2.) The queries used by list_errata_needing_sync and list_packages_needing_sync queries themselves are extremely slow. In my testing on Satellite 5.7 w/ embedded postgresql db, for a clone of rhel-x86_64-server-6 that already has all the errata synced, the queries ran for up to an hour without completing. The results can be obtained much more quickly without the inner joins on rhnErrata, rhnChannelErrata, etc. In my testing, the syncErrata API completed in 0.5 seconds, rather then timing out and never completing, with the new queries (see attached patch).

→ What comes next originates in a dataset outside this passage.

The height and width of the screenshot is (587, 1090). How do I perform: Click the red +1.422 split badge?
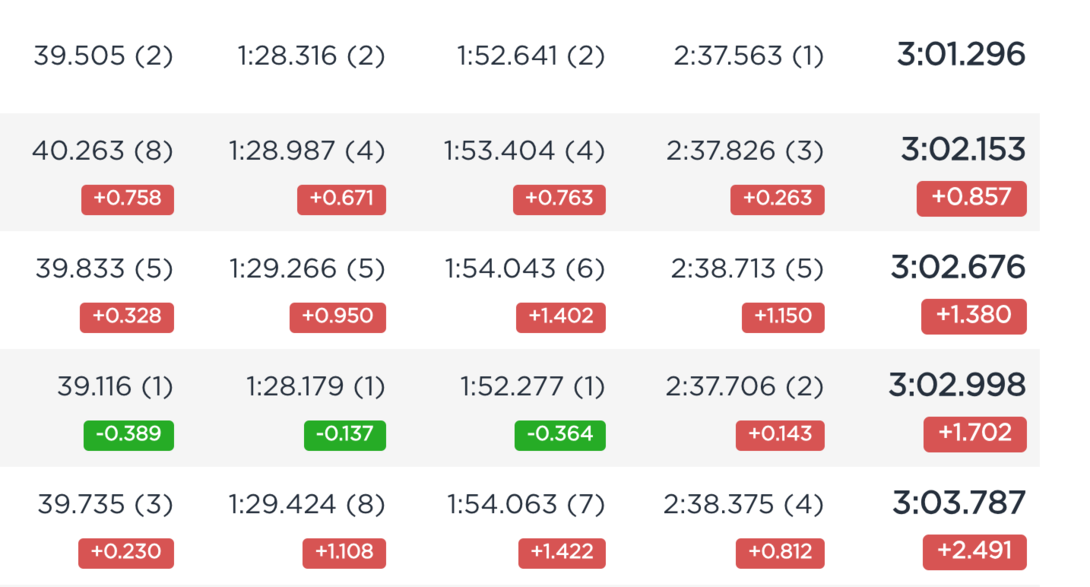coord(562,553)
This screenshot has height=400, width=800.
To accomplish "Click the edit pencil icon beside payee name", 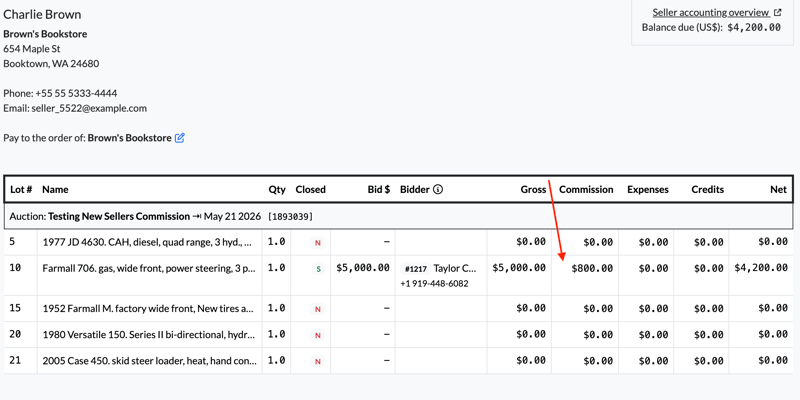I will [x=180, y=138].
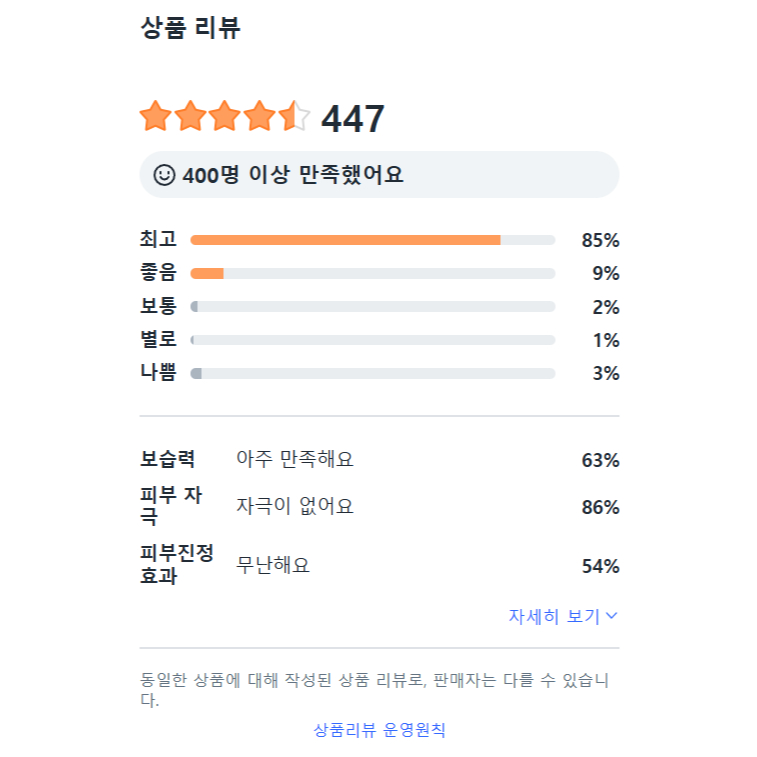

--- Additional comment from Grant Gainey on 2015-10-19 13:30:22 EDT ---

The patch submitted with this BZ does have a significant impact on the syncErrata call - I see it going from ~1.3s to ~0.5s. But syncErrata isn't the "long pole" in the channel-cloning process - indeed, even in its current suboptimal state it's a tiny part of the total time.

Some examples pre-patch:

===
[root@foo-011 conf]# time spacewalk-clone-by-date -y -d "2015-07-01" -u admin -p <pwd> --channels=rhel-x86_64-server-6 clone-rhel-x86_64-server-6 --no-errata-sync
...
real	81m38.495s
user	47m33.629s
sys	0m21.989s
[root@foo-011 conf]# time ./api-sync-errata.py 
1

real	0m1.118s
user	0m0.057s
sys	0m0.089s
[root@foo-011 conf]# 
===

and post-patch:

===
[root@foo-011 conf]# time spacewalk-clone-by-date -y -d "2015-07-01" -u admin -p <pwd> --channels=rhel-x86_64-server-6 clone-rhel-x86_64-server-6 --no-errata-sync
...
real	75m18.503s
user	45m48.657s
sys	0m22.711s
[root@foo-011 conf]# time ./api-sync-errata.py 
1

real	0m0.554s
user	0m0.031s
sys	0m0.025s
[root@foo-011 conf]#
===

Comment 1 Grant Gainey 2015-11-17 16:22:28 UTC
spacewalk.github: 2be48080365ed26f12de18818c3327e84af0dcf9

Comment 2 Tomáš Kašpárek 2016-06-16 07:48:10 UTC
Spacewalk 2.5 was released.

Comment 3 Michael Calmer 2016-09-06 09:31:15 UTC
Hi Grant: would you explain why you reverted this fix in git and what is the replacement for it?

Comment 4 Grant Gainey 2016-09-06 21:30:09 UTC
I reverted it because a) it didn't help much, and b) the queries were broken in ways that broke errata-cloning.

See https://bugzilla.redhat.com/show_bug.cgi?id=1367915 for more details.

There have been a couple of 'fixes' to clone-by-date recently that actually broke required functionality - see https://bugzilla.redhat.com/show_bug.cgi?id=1369185 for another example.

Comment 5 Eric Herget 2017-09-28 18:08:02 UTC
This BZ closed some time during 2.5, 2.6 or 2.7.  Adding to 2.7 tracking bug.